§ **PAGE TEXT**

Since April, the ACT Accelerator partnership, launched by World Health Organisation (WHO) and partners, has supported the fastest, most coordinated, and successful global effort in history to develop tools to fight a disease. With significant advances in research and development by academia, private sector and government initiatives, the ACT Accelerator is on the cusp of securing a way to end the acute phase of the pandemic by deploying the tests, treatments and vaccines the world needs.
Speaking at the Paris Peace Forum, Emmanuel Macron, President of France, said: “Together, we have implemented the ACT-A system, with the ambition to be part of a “global public good” approach, that is, to allow access for all to these tools to fight this pandemic.”

§ **MATERIAL PROVIDED**
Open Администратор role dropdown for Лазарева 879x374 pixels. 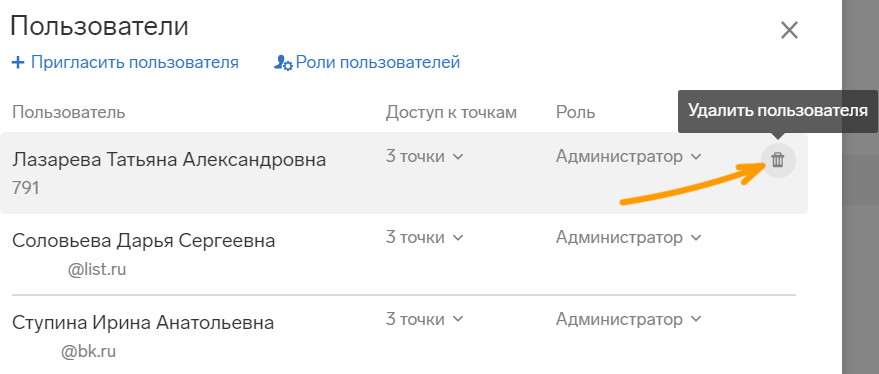(x=629, y=156)
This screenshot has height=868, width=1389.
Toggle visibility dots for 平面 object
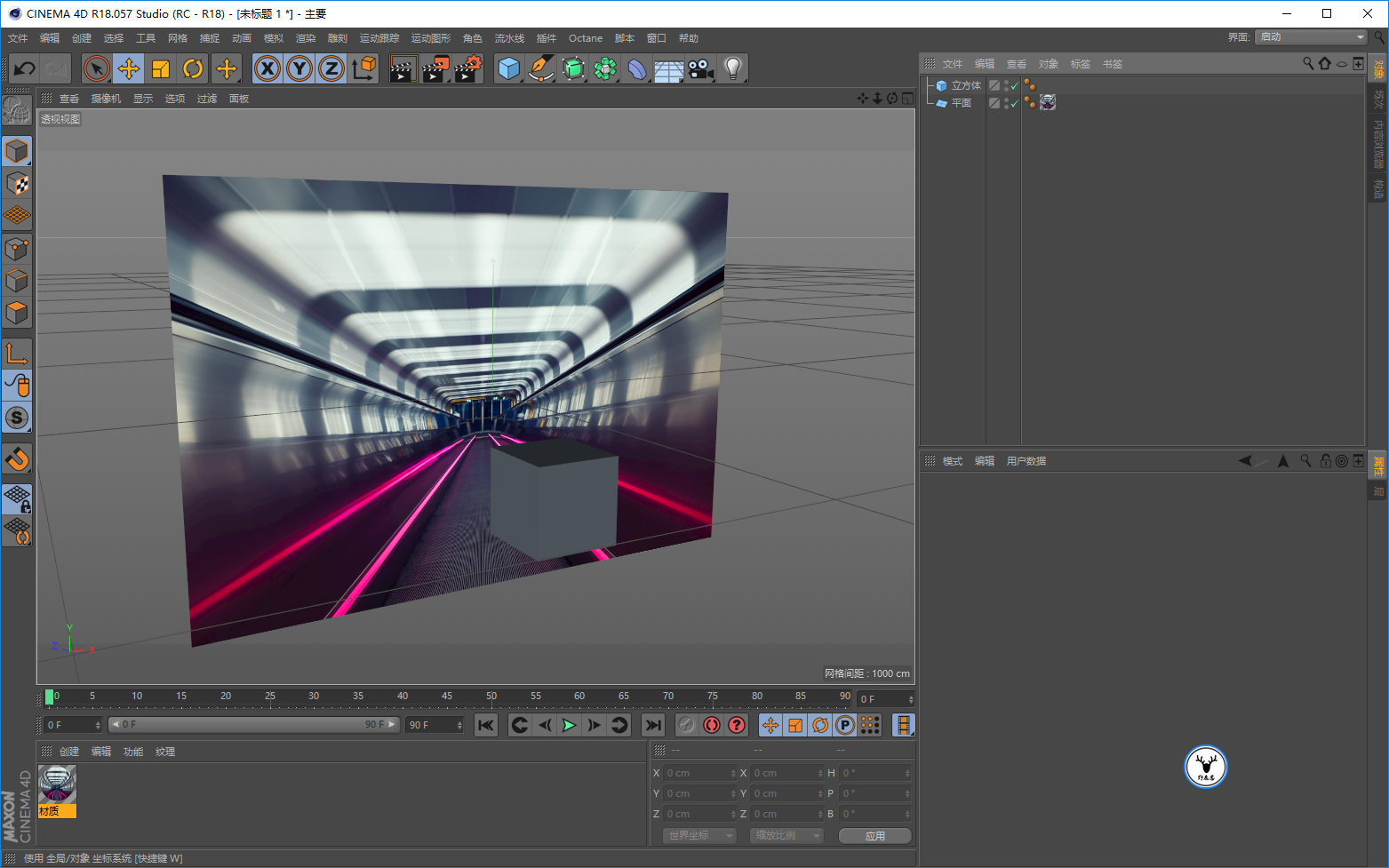[x=1006, y=103]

§ **ASSIGNMENT**
Carry on the passage about the ACT Accelerator from its last sentence, keeping its news-report style.

§ **SOLVED EXERCISE**
Ursula von der Leyen, President of the European Commission, reminded delegates that the US$ 28 billion needed to fund the ACT-Accelerator to fulfil its objectives is equivalent to “the same sum the transport sector and the global tourism sector lose in just two days of lockdown”. She added that “there is a very clear message behind it. It’s way better to invest now in the ACT Accelerator and to COVAX – for the distribution in every corner of the world of vaccines – than to struggle longer with all the confinement measures we have suffered during this pandemic.”
Dr. Tedros Adhanom Ghebreyesus, Director-General of the WHO, said: “This pandemic is unprecedented, and it has taken the whole world hostage. The only option we have is cooperation and solidarity. It is a must. The world is seeing it that way.”
Erna Solberg, Prime Minister of Norway and co-chair of the ACT Accelerator Facilitation Council, said: “We have to look beyond aid for financing. We need to look at private sector, innovative mechanisms, other ways to get this money, fast. We need to accelerate this faster than we are doing these days.”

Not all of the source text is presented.